The song's treatment of identity, particularly in the lines where Grande references her attraction to women as well as men, was the most discussed aspect of the track upon release. Within the lyrical context of "Monopoly," however, this declaration is delivered not as a dramatic revelation but as a matter-of-fact element of self-description, equivalent in weight and tone to the song's other assertions about confidence and self-possession. The framing communicates something important about how the artists approach identity more broadly: as something to be stated simply and without extensive qualification, rather than as a confession requiring elaboration or defense.

The theme of creative partnership runs through the song as both subject matter and structural principle.
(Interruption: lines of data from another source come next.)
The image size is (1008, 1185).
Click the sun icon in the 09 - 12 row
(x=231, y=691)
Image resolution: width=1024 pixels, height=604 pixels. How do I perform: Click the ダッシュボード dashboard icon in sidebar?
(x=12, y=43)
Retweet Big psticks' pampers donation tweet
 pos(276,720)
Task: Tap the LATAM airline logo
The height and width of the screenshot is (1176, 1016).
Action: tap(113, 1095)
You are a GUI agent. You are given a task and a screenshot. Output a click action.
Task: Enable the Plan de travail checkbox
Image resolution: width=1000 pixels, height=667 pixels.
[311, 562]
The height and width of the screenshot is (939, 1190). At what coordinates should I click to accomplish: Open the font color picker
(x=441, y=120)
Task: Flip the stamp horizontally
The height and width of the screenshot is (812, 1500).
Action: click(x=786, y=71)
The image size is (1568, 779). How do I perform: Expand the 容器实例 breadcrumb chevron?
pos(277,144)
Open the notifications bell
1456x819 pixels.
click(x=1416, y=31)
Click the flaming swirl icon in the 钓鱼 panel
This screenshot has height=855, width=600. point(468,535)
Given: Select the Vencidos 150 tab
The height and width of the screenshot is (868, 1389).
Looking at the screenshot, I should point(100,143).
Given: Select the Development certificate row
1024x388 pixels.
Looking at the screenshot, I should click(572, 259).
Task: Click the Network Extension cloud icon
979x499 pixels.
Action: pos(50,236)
The fact that two women who had spent years working together in an unequal credit structure, one as the star and one as the largely invisible collaborator, chose to release this track together under equal billing gives the song's lyrical assertions about mutual power an additional layer of meaning. "Monopoly" is in part a document of a creative relationship being brought into the light and acknowledged publicly.

The production choices support the lyrical themes with considerable elegance. The buoyant, mid-tempo arrangement refuses to demand urgency or drama from the listener. The beat is self-assured rather than striving, which mirrors the lyrical posture of two artists who do not need to raise their voices to make their point. The melody floats above the trap-influenced percussion with a casualness that itself communicates ease and confidence, the sonic equivalent of not needing to try very hard because the outcome is already settled.

The back-and-forth vocal exchange between Grande and Monet gives the song a conversational quality that distinguishes it from the more solo-focused material in Grande's catalog. Both singers take turns adding to the narrative, building a picture of shared experience and shared perspective. This structural choice reinforces the friendship theme at every level: the song is not about one person narrating an experience while another provides musical accompaniment, but about two people genuinely contributing to a joint statement.

Culturally, "Monopoly" arrived at a moment when conversations about creative credit in popular music were intensifying. Questions about who writes the songs, who profits from them, and how collaborators are acknowledged publicly had become topics of mainstream interest. The song's release, which placed Monet visibly alongside Grande after years of behind-the-scenes work, was read by many observers as a deliberate and generous act of acknowledgment. Monet's presence on the track functioned as a form of public credit that liner notes and Spotify songwriter listings cannot fully replicate.

The themes of the song also intersect with broader conversations about women in the music industry, about who is allowed to take up space, assert power, and define the terms of their own careers. Both Grande and Monet had navigated industries and relationships where their autonomy was not always respected, and "Monopoly" can be read as a statement about having arrived at a position where that autonomy is no longer in question.

The casual delivery of potentially provocative content, including the identity line that generated so much press attention, is itself a form of cultural commentary. By treating what might have been framed as a big announcement as simply another verse in a breezy pop song, the artists implicitly critique the tendency to treat non-heterosexual identity as something requiring dramatic declaration rather than ordinary self-expression.

Taken as a whole, "Monopoly" is a song about freedom: freedom from competitive anxiety, freedom to acknowledge complex identity, freedom to choose one's creative collaborators and recognize them publicly, and freedom to release music on one's own terms without worrying overly much about where it lands on the charts. That freedom, presented as already won rather than still being fought for, is perhaps the most interesting and distinctive quality the song brings to the pop landscape of 2019.